● TASK DIRECTIONS
Give the lines from the one containing "You are a computer-use agent." through the one containing "point(219,22)" as a JSON list of strings, one per line, leaving out blank lines.

● EXTRACTED DATA
◇ ◇ ◇

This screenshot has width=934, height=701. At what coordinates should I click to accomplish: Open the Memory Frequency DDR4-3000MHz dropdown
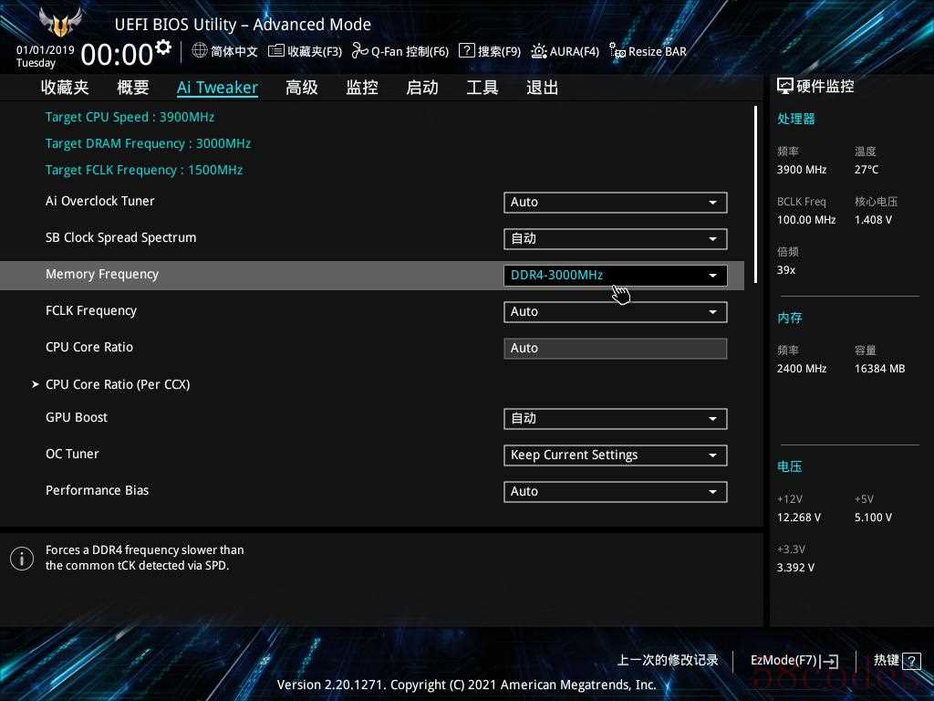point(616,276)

◇ ◇ ◇

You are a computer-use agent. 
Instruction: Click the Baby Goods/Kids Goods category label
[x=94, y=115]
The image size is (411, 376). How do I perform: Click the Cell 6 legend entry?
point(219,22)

◇ ◇ ◇

● CORRECT RESPONSE
[
  "You are a computer-use agent. ",
  "Instruction: Click the Baby Goods/Kids Goods category label",
  "[x=94, y=115]",
  "The image size is (411, 376). How do I perform: Click the Cell 6 legend entry?",
  "point(219,22)"
]